**Document passage:**
·····

Furthermore, according to the second aspect of the present invention, the output of the electromagnetic wave generation device is enhanced at the peak period during the electromagnetic wave emission period. Accordingly, it is possible to ensure the occurrence of the breakdown, and thus stably generate the electromagnetic wave plasma.

Furthermore, according to the third aspect of the present invention, since the fluctuation in plasma density hardly exerts an adverse influence on the internal combustion engine, the electromagnetic wave that has the peak during the rise thereof is employed. Accordingly, it is possible to downsize the electromagnetic wave generation device virtually without affecting the internal combustion engine.

Especially in the internal combustion engine, there is a case in which plasma is generated under a high pressure such as during a compression stroke. In such a case, the electromagnetic wave is required to have a larger amount of power in order to cause the breakdown to occur in comparison with a case in which the plasma is used in a manufacturing process. According to the third aspect of the present invention, in an internal combustion engine that usually requires a large sized electromagnetic wave generation device, it is possible to downsize the electromagnetic wave generation device.

BRIEF DESCRIPTION OF THE DRAWINGS

FIG. 1 is a vertical cross sectional view of an internal combustion engine according to a first embodiment;

FIG. 2 is a front view of a ceiling surface of a combustion chamber of the internal combustion engine according to the first embodiment;

FIG. 3 is a block diagram of a plasma generation device according to the first embodiment;

FIG. 4 is a diagram showing a waveform of a microwave pulse according to the first embodiment;

FIG. 5 is a block diagram of an electromagnetic wave generation device according to a first modified example of the first embodiment; and

FIG. 6 is a vertical cross sectional view of a main part of an internal combustion engine according to a second embodiment.

BEST MODE FOR CARRYING OUT THE INVENTION

In the following, a detailed description will be given of embodiments of the present invention with reference to drawings. It should be noted that the following embodiments are merely preferable examples, and do not limit the scope of the present invention, applied field thereof, or application thereof.

First Embodiment

The first embodiment is directed to an internal combustion engine 10 according to the present invention. The internal combustion engine 10 is a reciprocating type internal combustion engine in which pistons 23 reciprocate. The internal combustion engine 10 includes an internal combustion engine main body 11 and a plasma generation device 30. In the internal combustion engine 10, a combustion cycle is repeated in which a fuel air mixture in a combustion chamber 20 is ignited and combusted by way of plasma generated by the plasma generation device 30.

·····

**Your tasks:**
(a) In the engine patent passage, what does each of the numbered figures under the drawings heading show? Give every figure.
(b) Reproduce the part of the engine patent passage starting with "Furthermore, according to the third" and going on through "internal combustion engine.".
(c) Write the next part of the engine patent passage, picking up after its final sentence.

**Listed entries:**
·····

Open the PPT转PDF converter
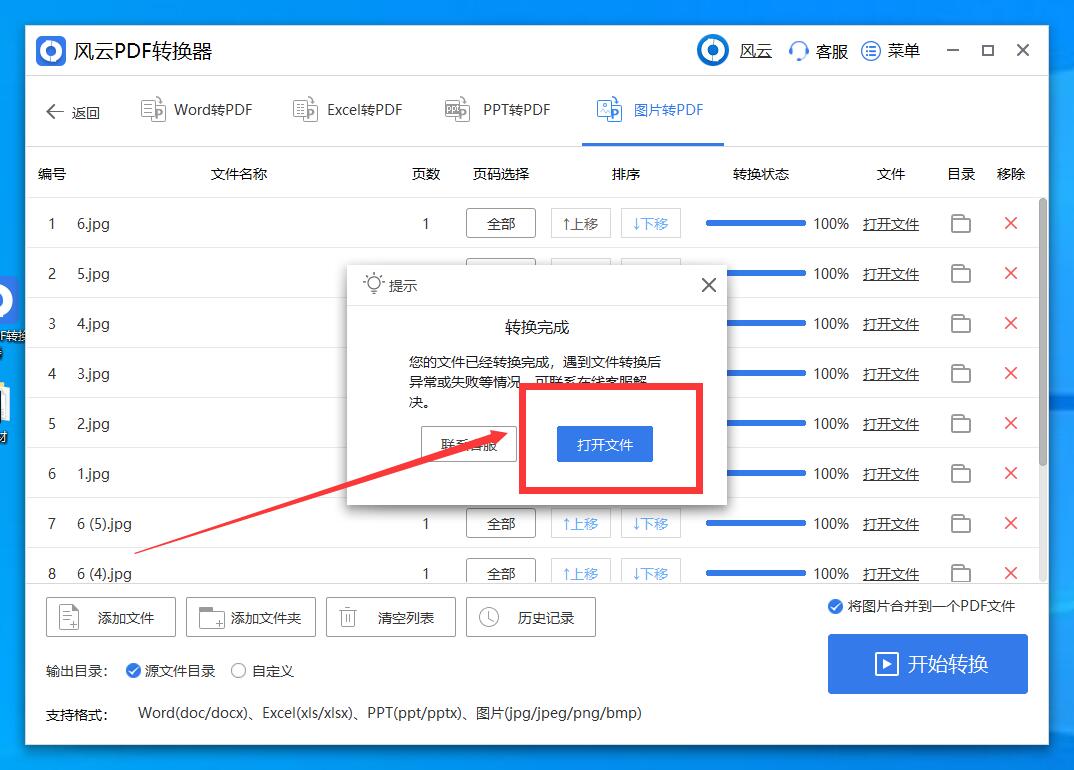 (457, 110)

·····

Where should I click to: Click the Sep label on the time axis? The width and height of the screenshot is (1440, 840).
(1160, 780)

·····

**Results:**
(a)
- FIG. 1: a vertical cross sectional view of an internal combustion engine according to a first embodiment
- FIG. 2: a front view of a ceiling surface of a combustion chamber of the internal combustion engine according to the first embodiment
- FIG. 3: a block diagram of a plasma generation device according to the first embodiment
- FIG. 4: a diagram showing a waveform of a microwave pulse according to the first embodiment
- FIG. 5: a block diagram of an electromagnetic wave generation device according to a first modified example of the first embodiment
- FIG. 6: a vertical cross sectional view of a main part of an internal combustion engine according to a second embodiment

(b)
Furthermore, according to the third aspect of the present invention, since the fluctuation in plasma density hardly exerts an adverse influence on the internal combustion engine, the electromagnetic wave that has the peak during the rise thereof is employed. Accordingly, it is possible to downsize the electromagnetic wave generation device virtually without affecting the internal combustion engine.

(c)
<Internal Combustion Engine Main Body>

As shown in FIG. 1, the internal combustion engine main body 11 includes a cylinder block 21, a cylinder head 22, and the pistons 23. The cylinder block 21 is formed with a plurality of cylinders 24 each having a circular cross section. Inside of each cylinder 24, the piston 23 is reciprocatably mounted. The piston 23 is connected to a crankshaft (not shown) via a connecting rod (not shown). The crankshaft is rotatably supported by the cylinder block 21. While the piston 23 reciprocates in each cylinder 24 in an axial direction of the cylinder 24, the connecting rod converts the reciprocal movement of the piston 23 to rotational movement of the crankshaft.

The cylinder head 22 is placed on the cylinder block 21, and a gasket 18 intervenes between the cylinder block 21 and the cylinder head 22. The combustion chamber 20 has a circular cross section and formed by the cylinder head 22 along with the cylinder 24 and the piston 23. A diameter of the combustion chamber 20 is equal to, for example, approximately a half wavelength of the microwave emitted from an emission antenna 16, which will be described later.

The cylinder head 22 is provided with one discharge electrode 15 that constitutes a part of a discharge device 12 for each cylinder 24. Each discharge electrode 15 is provided at a tip end of a cylindrical shaped insulator 17 embedded in the cylinder head 22. As shown in FIG. 2, each discharge electrode 15 locates at a central part of a ceiling surface 51 of the combustion chamber 20. The ceiling surface 51 is a surface of the cylinder head 22 and exposed toward the combustion chamber 20.

The cylinder head 22 is formed with intake ports 25 and exhaust ports 26 for each cylinder 24. Each intake port 25 is provided with an intake valve 27 for opening and closing an intake side opening 25a of the intake port 25, and an injector 29 for injecting fuel. On the other hand, each exhaust port 26 is provided with an exhaust valve 28 for opening and closing an exhaust side opening 26a of the exhaust port 26. The internal combustion engine 10 is designed such that the intake ports 25 form a strong tumble flow in the combustion chamber 20.

<Plasma Generation Device>

As shown in FIG. 3, the plasma generation device 30 includes the discharge device 12 and an electromagnetic wave emission device 13.

The discharge device 12 is provided for each combustion chamber 20. Each discharge device 12 includes an ignition coil 14 (a high voltage generation device) that generates a high voltage pulse and the discharge electrode 15 which the high voltage pulse outputted from the ignition coil 14 is applied to.

The ignition coil 14 is connected to a direct current power supply (not shown). The ignition coil 14, upon receiving an ignition signal from an electronic control device 35, boosts a voltage applied from the direct current power supply, and outputs the boosted high voltage pulse to the discharge electrode 15.

The discharge electrode 15 is provided in the cylinder head 22 at an end surface of the insulator 17 that extends from the ceiling surface 51 of the combustion chamber 20 up to an outer surface of the cylinder head 22. An electric wire (not shown) passes through the inside of the insulator 17. The electric wire is adapted to electrically connect the ignition coil 14 with the discharge electrode 15. The electric wire and the discharge electrode 15 are both insulated from the cylinder head 22 by the insulator 17. The discharge electrode 15 forms a discharge gap along with the emission antenna 16, which will be described later. When the high voltage pulse is supplied to the discharge electrode 15, a spark discharge occurs at the discharge gap.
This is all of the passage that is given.